Throughout the show, Barrett added nuanced guitar lines, as well as stepping out frequently in fluid solos, often with a blues edge. While he had a selection of effect pedals in front of him, he used them subtly, just enough to get the exact sound he wanted without drawing attention to the effect. I particularly liked his lyrical solo in “The Nearness of You” with bright edges and harmonics, and his flowing lines in “The Way You Make Me Feel”, decorating the melody.
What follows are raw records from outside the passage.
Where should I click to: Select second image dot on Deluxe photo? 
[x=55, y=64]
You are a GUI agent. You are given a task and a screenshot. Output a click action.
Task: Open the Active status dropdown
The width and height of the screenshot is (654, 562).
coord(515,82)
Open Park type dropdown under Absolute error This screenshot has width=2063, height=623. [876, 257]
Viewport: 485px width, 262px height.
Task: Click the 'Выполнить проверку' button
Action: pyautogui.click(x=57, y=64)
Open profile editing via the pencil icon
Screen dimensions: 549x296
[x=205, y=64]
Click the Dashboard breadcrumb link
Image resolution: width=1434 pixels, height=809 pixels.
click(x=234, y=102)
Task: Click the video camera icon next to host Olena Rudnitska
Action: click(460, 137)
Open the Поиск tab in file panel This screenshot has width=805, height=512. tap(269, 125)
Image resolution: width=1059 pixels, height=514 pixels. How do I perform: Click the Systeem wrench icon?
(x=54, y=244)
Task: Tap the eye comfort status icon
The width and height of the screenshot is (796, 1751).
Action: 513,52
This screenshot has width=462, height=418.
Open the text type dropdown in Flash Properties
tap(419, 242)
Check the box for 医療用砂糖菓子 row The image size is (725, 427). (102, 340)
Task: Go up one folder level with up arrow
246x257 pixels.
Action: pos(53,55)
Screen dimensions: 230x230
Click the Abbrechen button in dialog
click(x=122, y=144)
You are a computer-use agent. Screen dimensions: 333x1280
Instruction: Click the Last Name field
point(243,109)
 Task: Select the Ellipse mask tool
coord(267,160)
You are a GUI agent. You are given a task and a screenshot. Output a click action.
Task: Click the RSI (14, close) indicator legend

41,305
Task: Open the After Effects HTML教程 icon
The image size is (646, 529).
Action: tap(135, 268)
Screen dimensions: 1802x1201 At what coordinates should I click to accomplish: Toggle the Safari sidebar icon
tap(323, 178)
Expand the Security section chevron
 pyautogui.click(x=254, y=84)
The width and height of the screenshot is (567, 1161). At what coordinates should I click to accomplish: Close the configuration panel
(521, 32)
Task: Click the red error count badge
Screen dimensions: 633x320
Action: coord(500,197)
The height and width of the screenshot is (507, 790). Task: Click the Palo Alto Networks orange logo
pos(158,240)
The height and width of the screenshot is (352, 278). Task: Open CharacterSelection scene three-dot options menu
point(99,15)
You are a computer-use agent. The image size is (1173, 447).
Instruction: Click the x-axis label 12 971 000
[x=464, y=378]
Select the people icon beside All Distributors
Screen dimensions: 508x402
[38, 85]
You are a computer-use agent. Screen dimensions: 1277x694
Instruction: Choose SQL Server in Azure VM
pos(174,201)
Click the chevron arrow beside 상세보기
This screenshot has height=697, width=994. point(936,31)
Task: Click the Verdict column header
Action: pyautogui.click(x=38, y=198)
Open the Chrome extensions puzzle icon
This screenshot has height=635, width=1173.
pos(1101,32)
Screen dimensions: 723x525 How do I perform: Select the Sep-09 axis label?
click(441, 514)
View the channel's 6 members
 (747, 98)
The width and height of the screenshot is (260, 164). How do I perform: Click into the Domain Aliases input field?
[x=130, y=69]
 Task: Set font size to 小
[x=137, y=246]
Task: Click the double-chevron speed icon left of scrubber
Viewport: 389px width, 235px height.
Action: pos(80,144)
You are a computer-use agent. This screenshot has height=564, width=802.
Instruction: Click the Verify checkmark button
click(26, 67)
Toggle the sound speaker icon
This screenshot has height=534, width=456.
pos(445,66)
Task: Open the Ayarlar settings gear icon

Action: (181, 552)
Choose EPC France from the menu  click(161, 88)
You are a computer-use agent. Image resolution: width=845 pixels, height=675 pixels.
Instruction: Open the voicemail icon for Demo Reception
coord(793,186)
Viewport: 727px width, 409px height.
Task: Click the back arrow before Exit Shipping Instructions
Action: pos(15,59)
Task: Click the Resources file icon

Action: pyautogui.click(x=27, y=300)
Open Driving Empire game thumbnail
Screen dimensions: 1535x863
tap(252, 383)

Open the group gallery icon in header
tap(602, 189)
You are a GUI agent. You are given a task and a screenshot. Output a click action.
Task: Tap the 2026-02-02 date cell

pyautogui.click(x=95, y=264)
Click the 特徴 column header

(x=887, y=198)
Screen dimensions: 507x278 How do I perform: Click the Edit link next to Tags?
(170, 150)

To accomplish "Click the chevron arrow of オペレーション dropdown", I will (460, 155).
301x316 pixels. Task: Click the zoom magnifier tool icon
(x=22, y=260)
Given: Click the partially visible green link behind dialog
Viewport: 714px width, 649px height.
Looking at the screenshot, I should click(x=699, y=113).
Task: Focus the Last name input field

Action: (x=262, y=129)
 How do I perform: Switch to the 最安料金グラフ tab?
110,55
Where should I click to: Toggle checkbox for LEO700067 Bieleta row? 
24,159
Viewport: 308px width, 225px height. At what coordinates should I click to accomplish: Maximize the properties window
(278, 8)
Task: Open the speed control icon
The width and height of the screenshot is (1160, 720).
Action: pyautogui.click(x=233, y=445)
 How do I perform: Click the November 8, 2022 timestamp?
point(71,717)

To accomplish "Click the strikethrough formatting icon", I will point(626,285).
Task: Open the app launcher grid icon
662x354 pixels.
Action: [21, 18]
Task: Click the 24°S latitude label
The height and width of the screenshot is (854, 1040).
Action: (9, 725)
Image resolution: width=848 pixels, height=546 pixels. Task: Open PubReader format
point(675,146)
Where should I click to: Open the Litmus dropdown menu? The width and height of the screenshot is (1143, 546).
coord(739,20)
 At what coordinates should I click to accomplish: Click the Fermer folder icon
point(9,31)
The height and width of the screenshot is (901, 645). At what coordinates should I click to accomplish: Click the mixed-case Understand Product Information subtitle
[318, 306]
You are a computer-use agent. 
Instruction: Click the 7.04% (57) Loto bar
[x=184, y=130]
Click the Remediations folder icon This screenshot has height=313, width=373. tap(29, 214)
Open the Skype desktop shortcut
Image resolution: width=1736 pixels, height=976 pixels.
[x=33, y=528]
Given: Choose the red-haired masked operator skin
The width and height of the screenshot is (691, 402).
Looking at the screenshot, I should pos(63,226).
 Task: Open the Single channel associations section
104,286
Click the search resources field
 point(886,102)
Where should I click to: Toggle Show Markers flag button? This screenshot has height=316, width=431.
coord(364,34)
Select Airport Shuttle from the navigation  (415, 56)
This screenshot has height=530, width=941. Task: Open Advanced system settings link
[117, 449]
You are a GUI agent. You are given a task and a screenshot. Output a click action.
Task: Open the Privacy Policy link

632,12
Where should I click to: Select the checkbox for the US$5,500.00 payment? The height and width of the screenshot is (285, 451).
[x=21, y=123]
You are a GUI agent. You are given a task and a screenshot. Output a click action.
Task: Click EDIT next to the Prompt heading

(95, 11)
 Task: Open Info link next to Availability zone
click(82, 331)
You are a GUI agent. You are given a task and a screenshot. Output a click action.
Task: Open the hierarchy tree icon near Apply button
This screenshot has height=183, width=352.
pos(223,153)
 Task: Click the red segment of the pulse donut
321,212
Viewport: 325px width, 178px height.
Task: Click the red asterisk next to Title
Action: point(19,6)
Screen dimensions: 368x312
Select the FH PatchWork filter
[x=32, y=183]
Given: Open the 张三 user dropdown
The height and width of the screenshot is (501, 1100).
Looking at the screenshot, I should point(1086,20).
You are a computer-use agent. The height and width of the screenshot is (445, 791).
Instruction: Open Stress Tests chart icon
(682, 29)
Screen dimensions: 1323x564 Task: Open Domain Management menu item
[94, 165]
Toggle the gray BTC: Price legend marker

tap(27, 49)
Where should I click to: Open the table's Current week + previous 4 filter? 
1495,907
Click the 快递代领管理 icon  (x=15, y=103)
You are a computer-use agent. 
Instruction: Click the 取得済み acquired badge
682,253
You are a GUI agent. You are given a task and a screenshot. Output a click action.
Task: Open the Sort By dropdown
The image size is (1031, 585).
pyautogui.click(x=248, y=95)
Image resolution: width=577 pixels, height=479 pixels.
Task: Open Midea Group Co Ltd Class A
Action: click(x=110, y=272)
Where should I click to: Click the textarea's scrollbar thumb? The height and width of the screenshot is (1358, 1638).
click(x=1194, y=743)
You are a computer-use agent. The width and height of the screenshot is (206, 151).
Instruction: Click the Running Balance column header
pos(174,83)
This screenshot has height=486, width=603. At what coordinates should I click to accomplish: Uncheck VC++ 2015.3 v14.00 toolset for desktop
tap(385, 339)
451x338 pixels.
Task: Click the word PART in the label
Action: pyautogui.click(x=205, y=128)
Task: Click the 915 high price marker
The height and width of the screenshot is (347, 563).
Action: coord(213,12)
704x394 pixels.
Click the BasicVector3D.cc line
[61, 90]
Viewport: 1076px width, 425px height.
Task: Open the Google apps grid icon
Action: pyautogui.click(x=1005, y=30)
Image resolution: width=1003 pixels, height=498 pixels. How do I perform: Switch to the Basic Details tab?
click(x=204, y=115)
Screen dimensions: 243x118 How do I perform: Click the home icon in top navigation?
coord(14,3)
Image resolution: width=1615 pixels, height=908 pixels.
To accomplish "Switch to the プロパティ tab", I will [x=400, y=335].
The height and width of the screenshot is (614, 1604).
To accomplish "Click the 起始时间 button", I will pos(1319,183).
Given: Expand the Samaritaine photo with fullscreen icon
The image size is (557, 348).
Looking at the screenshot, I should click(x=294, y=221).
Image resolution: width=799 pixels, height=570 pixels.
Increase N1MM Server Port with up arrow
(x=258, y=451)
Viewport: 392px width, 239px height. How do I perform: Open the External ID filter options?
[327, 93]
Glaude added shorter harmonica solos and introductions throughout the show, adding warmth and texture to songs like “Corcovado” as well as a blues feel in “Black Coffee”. He also included romantic and melodic bass solos, for example in “California Dreaming”. In “Night and Day”, he finger-drummed on the body of his bass to emphasize the steady, percussive rhythm.
The audience was happy and involved throughout the show, strongly applauding many of the numbers. On the last number, George Gershwin's “Summertime”, they clapped to the funk beat (an unusual choice) and sang along with the lyrics.
Cook refused an encore at the end – no surprise at 10:45 p.m. after two sets of over an hour each. I think it wouldn't have hurt to tighten the show by dropping a couple of the pop songs. But it was a highly approachable show which highlighted the talents of everyone in the trio and generally portrayed the songs well.
– Alayne McGregor
- Batida Diferente
- Better Than Anything
- Minor Chant
- The Nearness of You
- Black Coffee
- Night and Day
- Besame Mucho
- 'Round Midnight
- I've Got You Under My Skin
- Comme ci, comme ça
- Hard to Say Goodbye
- This Masquerade
- California Dreaming
- St. James Infirmary
- Put Your Records On
- The Way You Make Me Feel
- Dance Me to the End of Love
- I Can't Make You Love Me
- The 'In' Crowd
Correction February 8: Added missed song to set list.